Assigned task: Copy out every entry, keeping each character the same.

(Dataset entries)
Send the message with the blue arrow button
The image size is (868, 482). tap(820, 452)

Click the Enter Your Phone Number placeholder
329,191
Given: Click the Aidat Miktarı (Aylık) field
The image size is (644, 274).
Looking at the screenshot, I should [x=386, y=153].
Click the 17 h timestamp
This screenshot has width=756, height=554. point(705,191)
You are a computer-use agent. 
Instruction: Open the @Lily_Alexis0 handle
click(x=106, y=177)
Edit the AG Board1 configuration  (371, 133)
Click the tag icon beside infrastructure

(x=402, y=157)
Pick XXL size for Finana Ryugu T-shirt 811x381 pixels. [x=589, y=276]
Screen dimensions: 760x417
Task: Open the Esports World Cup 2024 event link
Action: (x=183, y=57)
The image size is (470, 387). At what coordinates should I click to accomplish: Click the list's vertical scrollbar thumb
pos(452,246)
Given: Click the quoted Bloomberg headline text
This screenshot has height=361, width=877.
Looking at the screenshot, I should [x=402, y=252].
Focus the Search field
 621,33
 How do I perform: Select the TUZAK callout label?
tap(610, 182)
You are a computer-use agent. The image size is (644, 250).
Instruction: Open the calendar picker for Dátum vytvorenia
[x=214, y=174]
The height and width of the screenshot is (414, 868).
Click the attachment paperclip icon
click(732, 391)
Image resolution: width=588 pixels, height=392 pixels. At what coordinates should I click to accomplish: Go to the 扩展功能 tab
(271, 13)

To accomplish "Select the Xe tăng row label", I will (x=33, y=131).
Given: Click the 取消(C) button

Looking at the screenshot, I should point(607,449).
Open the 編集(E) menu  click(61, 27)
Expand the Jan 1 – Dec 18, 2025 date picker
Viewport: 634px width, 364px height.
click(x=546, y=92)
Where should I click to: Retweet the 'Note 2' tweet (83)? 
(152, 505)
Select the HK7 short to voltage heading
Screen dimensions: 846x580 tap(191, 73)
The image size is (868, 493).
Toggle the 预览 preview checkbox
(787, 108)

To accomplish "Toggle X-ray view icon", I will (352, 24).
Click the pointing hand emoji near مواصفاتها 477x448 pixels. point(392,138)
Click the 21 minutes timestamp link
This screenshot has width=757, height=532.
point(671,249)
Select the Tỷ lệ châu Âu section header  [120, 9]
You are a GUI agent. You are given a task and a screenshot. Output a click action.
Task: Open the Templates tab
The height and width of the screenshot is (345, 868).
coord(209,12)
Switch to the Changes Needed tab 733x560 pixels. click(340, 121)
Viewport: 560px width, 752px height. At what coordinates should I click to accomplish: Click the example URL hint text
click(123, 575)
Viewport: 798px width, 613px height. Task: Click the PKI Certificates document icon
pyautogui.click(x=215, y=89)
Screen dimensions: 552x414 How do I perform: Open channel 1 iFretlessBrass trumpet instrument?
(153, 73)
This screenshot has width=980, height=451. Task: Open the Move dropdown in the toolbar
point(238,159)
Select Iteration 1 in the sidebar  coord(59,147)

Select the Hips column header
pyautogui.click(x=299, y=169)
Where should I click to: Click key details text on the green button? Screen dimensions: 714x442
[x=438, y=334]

Output of the exercise:
Send the message with the blue arrow button
The image size is (868, 482). tap(820, 452)

Click the Enter Your Phone Number placeholder
329,191
Given: Click the Aidat Miktarı (Aylık) field
The image size is (644, 274).
Looking at the screenshot, I should [x=386, y=153].
Click the 17 h timestamp
This screenshot has width=756, height=554. point(705,191)
You are a computer-use agent. 
Instruction: Open the @Lily_Alexis0 handle
click(x=106, y=177)
Edit the AG Board1 configuration  (371, 133)
Click the tag icon beside infrastructure

(x=402, y=157)
Pick XXL size for Finana Ryugu T-shirt 811x381 pixels. [x=589, y=276]
Screen dimensions: 760x417
Task: Open the Esports World Cup 2024 event link
Action: (x=183, y=57)
The image size is (470, 387). At what coordinates should I click to accomplish: Click the list's vertical scrollbar thumb
pos(452,246)
Given: Click the quoted Bloomberg headline text
This screenshot has height=361, width=877.
Looking at the screenshot, I should [x=402, y=252].
Focus the Search field
 621,33
 How do I perform: Select the TUZAK callout label?
tap(610, 182)
You are a computer-use agent. The image size is (644, 250).
Instruction: Open the calendar picker for Dátum vytvorenia
[x=214, y=174]
The height and width of the screenshot is (414, 868).
Click the attachment paperclip icon
click(732, 391)
Image resolution: width=588 pixels, height=392 pixels. At what coordinates should I click to accomplish: Go to the 扩展功能 tab
(271, 13)

To accomplish "Select the Xe tăng row label", I will (x=33, y=131).
Given: Click the 取消(C) button

Looking at the screenshot, I should point(607,449).
Open the 編集(E) menu  click(61, 27)
Expand the Jan 1 – Dec 18, 2025 date picker
Viewport: 634px width, 364px height.
click(x=546, y=92)
Where should I click to: Retweet the 'Note 2' tweet (83)? 
(152, 505)
Select the HK7 short to voltage heading
Screen dimensions: 846x580 tap(191, 73)
The image size is (868, 493).
Toggle the 预览 preview checkbox
(787, 108)

To accomplish "Toggle X-ray view icon", I will (352, 24).
Click the pointing hand emoji near مواصفاتها 477x448 pixels. point(392,138)
Click the 21 minutes timestamp link
This screenshot has width=757, height=532.
point(671,249)
Select the Tỷ lệ châu Âu section header  [120, 9]
You are a GUI agent. You are given a task and a screenshot. Output a click action.
Task: Open the Templates tab
The height and width of the screenshot is (345, 868).
coord(209,12)
Switch to the Changes Needed tab 733x560 pixels. click(340, 121)
Viewport: 560px width, 752px height. At what coordinates should I click to accomplish: Click the example URL hint text
click(123, 575)
Viewport: 798px width, 613px height. Task: Click the PKI Certificates document icon
pyautogui.click(x=215, y=89)
Screen dimensions: 552x414 How do I perform: Open channel 1 iFretlessBrass trumpet instrument?
(153, 73)
This screenshot has width=980, height=451. Task: Open the Move dropdown in the toolbar
point(238,159)
Select Iteration 1 in the sidebar  coord(59,147)

Select the Hips column header
pyautogui.click(x=299, y=169)
Where should I click to: Click key details text on the green button? Screen dimensions: 714x442
[x=438, y=334]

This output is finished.